* START *
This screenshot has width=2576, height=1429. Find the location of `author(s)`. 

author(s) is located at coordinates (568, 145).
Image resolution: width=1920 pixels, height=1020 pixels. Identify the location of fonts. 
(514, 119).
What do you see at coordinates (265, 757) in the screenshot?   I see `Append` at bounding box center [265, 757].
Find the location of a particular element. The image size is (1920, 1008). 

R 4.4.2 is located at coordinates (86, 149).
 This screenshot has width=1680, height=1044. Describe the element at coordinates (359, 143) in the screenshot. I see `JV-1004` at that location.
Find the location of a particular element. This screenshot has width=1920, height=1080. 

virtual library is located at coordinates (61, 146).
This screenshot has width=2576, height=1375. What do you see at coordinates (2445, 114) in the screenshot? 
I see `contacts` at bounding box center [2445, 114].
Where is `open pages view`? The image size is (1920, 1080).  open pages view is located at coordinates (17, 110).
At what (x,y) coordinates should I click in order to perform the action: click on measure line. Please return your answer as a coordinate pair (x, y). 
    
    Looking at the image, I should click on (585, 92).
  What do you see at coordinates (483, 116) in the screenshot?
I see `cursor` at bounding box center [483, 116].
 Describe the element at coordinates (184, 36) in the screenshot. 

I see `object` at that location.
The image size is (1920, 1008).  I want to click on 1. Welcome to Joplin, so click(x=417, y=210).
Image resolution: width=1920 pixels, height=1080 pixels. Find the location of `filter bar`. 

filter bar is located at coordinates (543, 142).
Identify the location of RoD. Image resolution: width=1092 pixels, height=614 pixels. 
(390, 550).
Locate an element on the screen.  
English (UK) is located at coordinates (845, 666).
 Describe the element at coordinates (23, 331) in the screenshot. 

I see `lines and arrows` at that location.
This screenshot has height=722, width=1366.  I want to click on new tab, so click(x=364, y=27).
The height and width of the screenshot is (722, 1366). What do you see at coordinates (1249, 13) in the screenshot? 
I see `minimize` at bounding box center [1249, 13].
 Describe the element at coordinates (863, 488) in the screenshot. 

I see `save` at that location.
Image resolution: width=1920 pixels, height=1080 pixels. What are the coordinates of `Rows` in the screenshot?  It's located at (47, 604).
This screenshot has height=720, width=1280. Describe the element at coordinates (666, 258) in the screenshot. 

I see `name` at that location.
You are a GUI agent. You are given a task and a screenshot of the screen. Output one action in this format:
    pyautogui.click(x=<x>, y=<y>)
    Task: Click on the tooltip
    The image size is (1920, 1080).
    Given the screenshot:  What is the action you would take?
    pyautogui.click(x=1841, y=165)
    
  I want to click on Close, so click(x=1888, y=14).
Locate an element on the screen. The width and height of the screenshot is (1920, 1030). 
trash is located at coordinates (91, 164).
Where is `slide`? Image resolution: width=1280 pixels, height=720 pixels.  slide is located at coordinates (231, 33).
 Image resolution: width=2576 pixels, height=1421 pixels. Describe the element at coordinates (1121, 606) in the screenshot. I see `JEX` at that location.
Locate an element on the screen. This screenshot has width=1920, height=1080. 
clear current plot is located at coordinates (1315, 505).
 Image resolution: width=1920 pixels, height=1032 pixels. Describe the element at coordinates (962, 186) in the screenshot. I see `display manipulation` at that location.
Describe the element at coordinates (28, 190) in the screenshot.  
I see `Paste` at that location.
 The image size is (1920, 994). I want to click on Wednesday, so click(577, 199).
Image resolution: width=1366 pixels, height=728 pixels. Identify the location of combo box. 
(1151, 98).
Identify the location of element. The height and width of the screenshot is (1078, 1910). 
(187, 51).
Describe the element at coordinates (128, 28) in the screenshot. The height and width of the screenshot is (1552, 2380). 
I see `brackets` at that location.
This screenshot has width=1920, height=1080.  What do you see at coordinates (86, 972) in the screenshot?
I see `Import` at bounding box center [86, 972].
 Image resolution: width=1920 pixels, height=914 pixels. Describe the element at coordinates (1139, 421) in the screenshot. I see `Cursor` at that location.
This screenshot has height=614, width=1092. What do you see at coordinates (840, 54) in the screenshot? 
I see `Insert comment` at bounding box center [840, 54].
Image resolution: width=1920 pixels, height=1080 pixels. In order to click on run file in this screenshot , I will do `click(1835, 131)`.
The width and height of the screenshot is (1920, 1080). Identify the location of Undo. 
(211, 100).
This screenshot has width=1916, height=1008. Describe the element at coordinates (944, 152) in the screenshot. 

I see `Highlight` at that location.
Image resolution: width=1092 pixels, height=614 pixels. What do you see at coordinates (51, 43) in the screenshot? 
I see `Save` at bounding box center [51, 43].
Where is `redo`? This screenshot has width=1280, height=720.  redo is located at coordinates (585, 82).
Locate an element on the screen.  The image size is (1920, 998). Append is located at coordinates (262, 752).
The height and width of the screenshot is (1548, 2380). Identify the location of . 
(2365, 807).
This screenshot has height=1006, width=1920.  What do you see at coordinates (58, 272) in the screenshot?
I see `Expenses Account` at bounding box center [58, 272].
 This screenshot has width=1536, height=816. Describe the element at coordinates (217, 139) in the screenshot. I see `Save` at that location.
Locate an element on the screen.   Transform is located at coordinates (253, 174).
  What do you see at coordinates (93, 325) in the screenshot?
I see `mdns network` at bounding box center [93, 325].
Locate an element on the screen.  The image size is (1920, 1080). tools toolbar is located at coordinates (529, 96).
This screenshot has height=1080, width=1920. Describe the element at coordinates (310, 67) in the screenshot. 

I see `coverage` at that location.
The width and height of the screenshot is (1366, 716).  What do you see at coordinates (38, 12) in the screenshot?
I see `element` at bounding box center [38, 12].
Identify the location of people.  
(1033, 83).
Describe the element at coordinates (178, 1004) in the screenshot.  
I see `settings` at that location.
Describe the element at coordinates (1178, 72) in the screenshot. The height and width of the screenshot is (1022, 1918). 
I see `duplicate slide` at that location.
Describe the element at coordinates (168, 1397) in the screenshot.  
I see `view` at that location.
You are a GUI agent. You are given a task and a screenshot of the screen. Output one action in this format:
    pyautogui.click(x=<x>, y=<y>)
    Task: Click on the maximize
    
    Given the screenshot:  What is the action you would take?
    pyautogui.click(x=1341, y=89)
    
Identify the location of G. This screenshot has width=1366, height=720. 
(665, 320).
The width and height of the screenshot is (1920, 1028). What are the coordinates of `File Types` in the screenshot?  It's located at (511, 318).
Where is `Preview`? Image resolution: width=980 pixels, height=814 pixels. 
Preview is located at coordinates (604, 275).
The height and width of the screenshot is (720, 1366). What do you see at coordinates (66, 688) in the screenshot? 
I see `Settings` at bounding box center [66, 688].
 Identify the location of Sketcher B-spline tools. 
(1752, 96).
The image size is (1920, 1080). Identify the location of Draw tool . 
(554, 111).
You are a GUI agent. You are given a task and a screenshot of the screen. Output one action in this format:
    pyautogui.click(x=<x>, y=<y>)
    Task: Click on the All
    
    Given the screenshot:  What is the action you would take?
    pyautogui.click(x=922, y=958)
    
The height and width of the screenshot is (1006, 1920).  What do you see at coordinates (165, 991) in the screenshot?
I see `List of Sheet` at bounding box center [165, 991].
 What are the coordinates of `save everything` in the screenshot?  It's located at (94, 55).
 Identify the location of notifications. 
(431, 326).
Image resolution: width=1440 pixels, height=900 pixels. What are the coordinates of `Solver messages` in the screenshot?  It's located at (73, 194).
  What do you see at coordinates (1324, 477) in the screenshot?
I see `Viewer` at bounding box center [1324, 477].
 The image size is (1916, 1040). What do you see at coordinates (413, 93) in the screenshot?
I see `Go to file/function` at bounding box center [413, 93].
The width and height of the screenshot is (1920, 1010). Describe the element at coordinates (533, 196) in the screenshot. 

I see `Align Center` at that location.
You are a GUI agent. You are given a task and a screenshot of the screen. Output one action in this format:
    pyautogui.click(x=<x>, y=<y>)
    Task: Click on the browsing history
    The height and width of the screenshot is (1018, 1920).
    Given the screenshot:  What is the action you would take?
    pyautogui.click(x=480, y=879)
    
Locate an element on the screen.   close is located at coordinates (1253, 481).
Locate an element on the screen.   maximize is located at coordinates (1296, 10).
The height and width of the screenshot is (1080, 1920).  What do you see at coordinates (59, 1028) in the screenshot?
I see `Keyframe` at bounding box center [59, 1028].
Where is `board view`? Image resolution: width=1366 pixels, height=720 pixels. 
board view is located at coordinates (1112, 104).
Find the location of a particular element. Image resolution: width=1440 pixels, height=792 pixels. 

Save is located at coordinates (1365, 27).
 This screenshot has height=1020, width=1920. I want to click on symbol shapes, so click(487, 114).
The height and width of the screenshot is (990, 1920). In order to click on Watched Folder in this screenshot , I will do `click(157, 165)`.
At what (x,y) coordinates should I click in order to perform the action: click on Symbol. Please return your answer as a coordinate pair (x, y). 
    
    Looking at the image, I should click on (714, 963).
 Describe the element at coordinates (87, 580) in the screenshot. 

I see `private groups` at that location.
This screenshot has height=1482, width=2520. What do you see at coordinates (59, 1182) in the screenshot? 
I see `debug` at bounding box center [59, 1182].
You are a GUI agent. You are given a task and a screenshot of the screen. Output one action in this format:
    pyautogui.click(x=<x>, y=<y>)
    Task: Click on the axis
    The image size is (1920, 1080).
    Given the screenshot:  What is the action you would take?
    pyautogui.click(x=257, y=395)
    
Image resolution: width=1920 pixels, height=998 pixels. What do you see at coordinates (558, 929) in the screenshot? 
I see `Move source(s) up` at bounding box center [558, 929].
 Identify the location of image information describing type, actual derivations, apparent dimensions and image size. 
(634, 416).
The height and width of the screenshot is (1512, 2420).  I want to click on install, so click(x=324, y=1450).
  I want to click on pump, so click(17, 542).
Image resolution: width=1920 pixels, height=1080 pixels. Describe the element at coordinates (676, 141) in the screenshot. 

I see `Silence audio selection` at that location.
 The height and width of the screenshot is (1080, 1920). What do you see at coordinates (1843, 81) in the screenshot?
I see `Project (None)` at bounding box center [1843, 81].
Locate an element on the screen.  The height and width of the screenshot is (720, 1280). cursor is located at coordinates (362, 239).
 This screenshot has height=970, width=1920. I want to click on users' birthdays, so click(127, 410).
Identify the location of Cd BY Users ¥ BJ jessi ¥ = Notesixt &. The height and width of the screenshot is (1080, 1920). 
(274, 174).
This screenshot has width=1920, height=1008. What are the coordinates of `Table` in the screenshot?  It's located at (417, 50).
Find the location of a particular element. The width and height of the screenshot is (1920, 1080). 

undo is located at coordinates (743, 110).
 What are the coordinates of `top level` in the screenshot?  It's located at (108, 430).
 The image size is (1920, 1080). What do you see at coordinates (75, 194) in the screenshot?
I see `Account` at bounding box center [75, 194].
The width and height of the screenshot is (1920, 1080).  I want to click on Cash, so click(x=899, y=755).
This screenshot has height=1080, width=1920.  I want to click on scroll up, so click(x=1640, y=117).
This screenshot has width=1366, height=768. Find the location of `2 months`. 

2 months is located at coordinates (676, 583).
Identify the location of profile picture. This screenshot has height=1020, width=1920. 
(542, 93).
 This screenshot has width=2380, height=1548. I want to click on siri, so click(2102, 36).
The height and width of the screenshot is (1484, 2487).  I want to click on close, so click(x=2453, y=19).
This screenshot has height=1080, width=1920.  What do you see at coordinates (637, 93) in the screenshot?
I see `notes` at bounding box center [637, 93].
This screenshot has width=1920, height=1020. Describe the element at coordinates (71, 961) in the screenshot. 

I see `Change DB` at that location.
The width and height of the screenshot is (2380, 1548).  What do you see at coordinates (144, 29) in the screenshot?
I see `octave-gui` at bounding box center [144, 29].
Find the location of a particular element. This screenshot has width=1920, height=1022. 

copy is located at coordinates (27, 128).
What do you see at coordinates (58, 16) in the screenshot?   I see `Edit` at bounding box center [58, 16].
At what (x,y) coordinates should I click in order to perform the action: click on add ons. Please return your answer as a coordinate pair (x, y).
* END *
Reproduce the records from the line containing "The height and width of the screenshot is (1548, 2380)." down through the line containing "center [93, 325].", including both of those lines and changing nothing.

Final result ::
The height and width of the screenshot is (1548, 2380). Identify the location of . 
(2365, 807).
This screenshot has height=1006, width=1920.  What do you see at coordinates (58, 272) in the screenshot?
I see `Expenses Account` at bounding box center [58, 272].
 This screenshot has width=1536, height=816. Describe the element at coordinates (217, 139) in the screenshot. I see `Save` at that location.
Locate an element on the screen.   Transform is located at coordinates (253, 174).
  What do you see at coordinates (93, 325) in the screenshot?
I see `mdns network` at bounding box center [93, 325].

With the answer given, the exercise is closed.